* [OBJECTIVE]:
Copy out these rows exactly as they appear, with nothing added or left out.

** BEGIN RECORDS SUPPLIED **

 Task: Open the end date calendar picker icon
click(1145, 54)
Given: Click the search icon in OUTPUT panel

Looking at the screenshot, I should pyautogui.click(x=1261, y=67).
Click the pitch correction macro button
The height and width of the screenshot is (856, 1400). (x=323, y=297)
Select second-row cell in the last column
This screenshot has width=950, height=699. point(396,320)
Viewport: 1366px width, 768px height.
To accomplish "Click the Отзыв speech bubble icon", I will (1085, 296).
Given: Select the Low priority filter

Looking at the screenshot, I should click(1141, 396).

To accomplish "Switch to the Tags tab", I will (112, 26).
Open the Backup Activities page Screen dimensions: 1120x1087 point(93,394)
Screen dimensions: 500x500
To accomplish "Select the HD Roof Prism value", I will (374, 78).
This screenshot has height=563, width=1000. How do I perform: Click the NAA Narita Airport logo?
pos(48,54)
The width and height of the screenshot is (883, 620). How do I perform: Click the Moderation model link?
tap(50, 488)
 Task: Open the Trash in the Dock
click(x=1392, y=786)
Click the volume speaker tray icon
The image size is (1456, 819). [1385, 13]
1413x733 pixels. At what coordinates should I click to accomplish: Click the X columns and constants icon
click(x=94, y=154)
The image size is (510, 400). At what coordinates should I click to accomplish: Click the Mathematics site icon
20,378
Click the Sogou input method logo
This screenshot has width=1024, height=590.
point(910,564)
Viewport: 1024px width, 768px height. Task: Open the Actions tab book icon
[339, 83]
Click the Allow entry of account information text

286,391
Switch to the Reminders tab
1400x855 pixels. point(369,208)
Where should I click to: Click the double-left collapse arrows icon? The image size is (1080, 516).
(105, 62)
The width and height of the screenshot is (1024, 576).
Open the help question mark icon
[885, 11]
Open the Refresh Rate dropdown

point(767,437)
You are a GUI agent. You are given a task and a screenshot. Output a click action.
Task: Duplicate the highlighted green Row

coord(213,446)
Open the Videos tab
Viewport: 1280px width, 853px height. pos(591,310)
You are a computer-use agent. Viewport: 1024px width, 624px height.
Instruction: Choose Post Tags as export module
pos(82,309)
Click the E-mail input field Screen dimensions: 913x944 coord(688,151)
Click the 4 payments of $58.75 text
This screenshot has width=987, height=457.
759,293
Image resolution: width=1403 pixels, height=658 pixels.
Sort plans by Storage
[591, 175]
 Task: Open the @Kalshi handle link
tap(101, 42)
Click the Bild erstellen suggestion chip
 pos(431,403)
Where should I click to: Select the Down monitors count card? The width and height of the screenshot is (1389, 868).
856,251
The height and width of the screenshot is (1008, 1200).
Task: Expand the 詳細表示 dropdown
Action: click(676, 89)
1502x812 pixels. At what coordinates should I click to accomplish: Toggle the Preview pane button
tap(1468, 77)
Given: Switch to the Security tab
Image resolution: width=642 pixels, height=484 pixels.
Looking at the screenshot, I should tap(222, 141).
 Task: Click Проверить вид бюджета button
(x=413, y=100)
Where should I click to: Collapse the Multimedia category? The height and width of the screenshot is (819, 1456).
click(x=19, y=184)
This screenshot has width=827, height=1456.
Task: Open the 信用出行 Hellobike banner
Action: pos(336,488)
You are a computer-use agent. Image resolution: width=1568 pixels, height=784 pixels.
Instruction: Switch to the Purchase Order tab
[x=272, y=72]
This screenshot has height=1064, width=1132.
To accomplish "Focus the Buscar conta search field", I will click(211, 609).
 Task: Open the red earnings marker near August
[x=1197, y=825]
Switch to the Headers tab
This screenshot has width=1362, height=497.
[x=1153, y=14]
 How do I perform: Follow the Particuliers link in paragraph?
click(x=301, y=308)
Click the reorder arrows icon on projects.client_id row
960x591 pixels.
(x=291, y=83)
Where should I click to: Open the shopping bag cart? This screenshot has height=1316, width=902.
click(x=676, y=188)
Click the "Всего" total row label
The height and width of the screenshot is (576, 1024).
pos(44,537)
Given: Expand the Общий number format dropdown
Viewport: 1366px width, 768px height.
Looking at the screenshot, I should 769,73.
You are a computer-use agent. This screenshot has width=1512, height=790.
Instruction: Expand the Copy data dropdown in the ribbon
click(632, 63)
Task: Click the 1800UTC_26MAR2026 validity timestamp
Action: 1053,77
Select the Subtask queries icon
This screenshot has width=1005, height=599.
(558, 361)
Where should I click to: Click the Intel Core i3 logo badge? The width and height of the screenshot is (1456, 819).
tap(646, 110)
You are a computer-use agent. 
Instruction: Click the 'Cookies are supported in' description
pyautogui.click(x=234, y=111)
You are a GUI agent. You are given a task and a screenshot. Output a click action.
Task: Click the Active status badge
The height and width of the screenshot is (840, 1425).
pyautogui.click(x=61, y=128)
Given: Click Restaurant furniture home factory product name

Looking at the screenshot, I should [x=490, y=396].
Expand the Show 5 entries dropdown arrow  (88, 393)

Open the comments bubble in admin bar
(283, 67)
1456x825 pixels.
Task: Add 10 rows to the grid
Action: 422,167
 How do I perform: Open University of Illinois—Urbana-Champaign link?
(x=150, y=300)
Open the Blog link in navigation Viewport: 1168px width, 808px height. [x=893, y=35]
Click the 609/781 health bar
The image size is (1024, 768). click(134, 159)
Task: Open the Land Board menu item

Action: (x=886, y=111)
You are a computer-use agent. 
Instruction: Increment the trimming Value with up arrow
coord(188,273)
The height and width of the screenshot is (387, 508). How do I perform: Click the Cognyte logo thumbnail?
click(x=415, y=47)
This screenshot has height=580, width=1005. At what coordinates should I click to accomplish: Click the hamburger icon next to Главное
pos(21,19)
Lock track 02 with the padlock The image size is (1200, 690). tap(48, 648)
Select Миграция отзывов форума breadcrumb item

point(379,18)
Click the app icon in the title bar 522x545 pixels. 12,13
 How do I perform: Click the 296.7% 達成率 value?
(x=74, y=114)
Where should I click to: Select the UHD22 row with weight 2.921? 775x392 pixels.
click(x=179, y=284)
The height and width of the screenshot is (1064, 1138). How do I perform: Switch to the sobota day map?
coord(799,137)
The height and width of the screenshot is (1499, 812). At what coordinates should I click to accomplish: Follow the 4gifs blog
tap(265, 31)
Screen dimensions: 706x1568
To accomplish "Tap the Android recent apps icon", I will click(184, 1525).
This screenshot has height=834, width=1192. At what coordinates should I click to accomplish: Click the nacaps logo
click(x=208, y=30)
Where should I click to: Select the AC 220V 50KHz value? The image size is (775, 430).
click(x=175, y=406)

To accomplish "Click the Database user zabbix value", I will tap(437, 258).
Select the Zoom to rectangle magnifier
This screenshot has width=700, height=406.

** END RECORDS SUPPLIED **

* [COMPLETE RESPONSE]:
 Task: Open the end date calendar picker icon
click(1145, 54)
Given: Click the search icon in OUTPUT panel

Looking at the screenshot, I should pyautogui.click(x=1261, y=67).
Click the pitch correction macro button
The height and width of the screenshot is (856, 1400). (x=323, y=297)
Select second-row cell in the last column
This screenshot has width=950, height=699. point(396,320)
Viewport: 1366px width, 768px height.
To accomplish "Click the Отзыв speech bubble icon", I will (1085, 296).
Given: Select the Low priority filter

Looking at the screenshot, I should click(1141, 396).

To accomplish "Switch to the Tags tab", I will (112, 26).
Open the Backup Activities page Screen dimensions: 1120x1087 point(93,394)
Screen dimensions: 500x500
To accomplish "Select the HD Roof Prism value", I will (374, 78).
This screenshot has height=563, width=1000. How do I perform: Click the NAA Narita Airport logo?
pos(48,54)
The width and height of the screenshot is (883, 620). How do I perform: Click the Moderation model link?
tap(50, 488)
 Task: Open the Trash in the Dock
click(x=1392, y=786)
Click the volume speaker tray icon
The image size is (1456, 819). [1385, 13]
1413x733 pixels. At what coordinates should I click to accomplish: Click the X columns and constants icon
click(x=94, y=154)
The image size is (510, 400). At what coordinates should I click to accomplish: Click the Mathematics site icon
20,378
Click the Sogou input method logo
This screenshot has width=1024, height=590.
point(910,564)
Viewport: 1024px width, 768px height. Task: Open the Actions tab book icon
[339, 83]
Click the Allow entry of account information text

286,391
Switch to the Reminders tab
1400x855 pixels. point(369,208)
Where should I click to: Click the double-left collapse arrows icon? The image size is (1080, 516).
(105, 62)
The width and height of the screenshot is (1024, 576).
Open the help question mark icon
[885, 11]
Open the Refresh Rate dropdown

point(767,437)
You are a GUI agent. You are given a task and a screenshot. Output a click action.
Task: Duplicate the highlighted green Row

coord(213,446)
Open the Videos tab
Viewport: 1280px width, 853px height. pos(591,310)
You are a computer-use agent. Viewport: 1024px width, 624px height.
Instruction: Choose Post Tags as export module
pos(82,309)
Click the E-mail input field Screen dimensions: 913x944 coord(688,151)
Click the 4 payments of $58.75 text
This screenshot has width=987, height=457.
759,293
Image resolution: width=1403 pixels, height=658 pixels.
Sort plans by Storage
[591, 175]
 Task: Open the @Kalshi handle link
tap(101, 42)
Click the Bild erstellen suggestion chip
 pos(431,403)
Where should I click to: Select the Down monitors count card? The width and height of the screenshot is (1389, 868).
856,251
The height and width of the screenshot is (1008, 1200).
Task: Expand the 詳細表示 dropdown
Action: click(676, 89)
1502x812 pixels. At what coordinates should I click to accomplish: Toggle the Preview pane button
tap(1468, 77)
Given: Switch to the Security tab
Image resolution: width=642 pixels, height=484 pixels.
Looking at the screenshot, I should tap(222, 141).
 Task: Click Проверить вид бюджета button
(x=413, y=100)
Where should I click to: Collapse the Multimedia category? The height and width of the screenshot is (819, 1456).
click(x=19, y=184)
This screenshot has width=827, height=1456.
Task: Open the 信用出行 Hellobike banner
Action: pos(336,488)
You are a computer-use agent. Image resolution: width=1568 pixels, height=784 pixels.
Instruction: Switch to the Purchase Order tab
[x=272, y=72]
This screenshot has height=1064, width=1132.
To accomplish "Focus the Buscar conta search field", I will click(211, 609).
 Task: Open the red earnings marker near August
[x=1197, y=825]
Switch to the Headers tab
This screenshot has width=1362, height=497.
[x=1153, y=14]
 How do I perform: Follow the Particuliers link in paragraph?
click(x=301, y=308)
Click the reorder arrows icon on projects.client_id row
960x591 pixels.
(x=291, y=83)
Where should I click to: Open the shopping bag cart? This screenshot has height=1316, width=902.
click(x=676, y=188)
Click the "Всего" total row label
The height and width of the screenshot is (576, 1024).
pos(44,537)
Given: Expand the Общий number format dropdown
Viewport: 1366px width, 768px height.
Looking at the screenshot, I should 769,73.
You are a computer-use agent. This screenshot has width=1512, height=790.
Instruction: Expand the Copy data dropdown in the ribbon
click(632, 63)
Task: Click the 1800UTC_26MAR2026 validity timestamp
Action: 1053,77
Select the Subtask queries icon
This screenshot has width=1005, height=599.
(558, 361)
Where should I click to: Click the Intel Core i3 logo badge? The width and height of the screenshot is (1456, 819).
tap(646, 110)
You are a computer-use agent. 
Instruction: Click the 'Cookies are supported in' description
pyautogui.click(x=234, y=111)
You are a GUI agent. You are given a task and a screenshot. Output a click action.
Task: Click the Active status badge
The height and width of the screenshot is (840, 1425).
pyautogui.click(x=61, y=128)
Given: Click Restaurant furniture home factory product name

Looking at the screenshot, I should [x=490, y=396].
Expand the Show 5 entries dropdown arrow  (88, 393)

Open the comments bubble in admin bar
(283, 67)
1456x825 pixels.
Task: Add 10 rows to the grid
Action: 422,167
 How do I perform: Open University of Illinois—Urbana-Champaign link?
(x=150, y=300)
Open the Blog link in navigation Viewport: 1168px width, 808px height. [x=893, y=35]
Click the 609/781 health bar
The image size is (1024, 768). click(134, 159)
Task: Open the Land Board menu item

Action: (x=886, y=111)
You are a computer-use agent. 
Instruction: Increment the trimming Value with up arrow
coord(188,273)
The height and width of the screenshot is (387, 508). How do I perform: Click the Cognyte logo thumbnail?
click(x=415, y=47)
This screenshot has height=580, width=1005. At what coordinates should I click to accomplish: Click the hamburger icon next to Главное
pos(21,19)
Lock track 02 with the padlock The image size is (1200, 690). tap(48, 648)
Select Миграция отзывов форума breadcrumb item

point(379,18)
Click the app icon in the title bar 522x545 pixels. 12,13
 How do I perform: Click the 296.7% 達成率 value?
(x=74, y=114)
Where should I click to: Select the UHD22 row with weight 2.921? 775x392 pixels.
click(x=179, y=284)
The height and width of the screenshot is (1064, 1138). How do I perform: Switch to the sobota day map?
coord(799,137)
The height and width of the screenshot is (1499, 812). At what coordinates should I click to accomplish: Follow the 4gifs blog
tap(265, 31)
Screen dimensions: 706x1568
To accomplish "Tap the Android recent apps icon", I will click(184, 1525).
This screenshot has height=834, width=1192. At what coordinates should I click to accomplish: Click the nacaps logo
click(x=208, y=30)
Where should I click to: Select the AC 220V 50KHz value? The image size is (775, 430).
click(x=175, y=406)

To accomplish "Click the Database user zabbix value", I will tap(437, 258).
Select the Zoom to rectangle magnifier
This screenshot has width=700, height=406.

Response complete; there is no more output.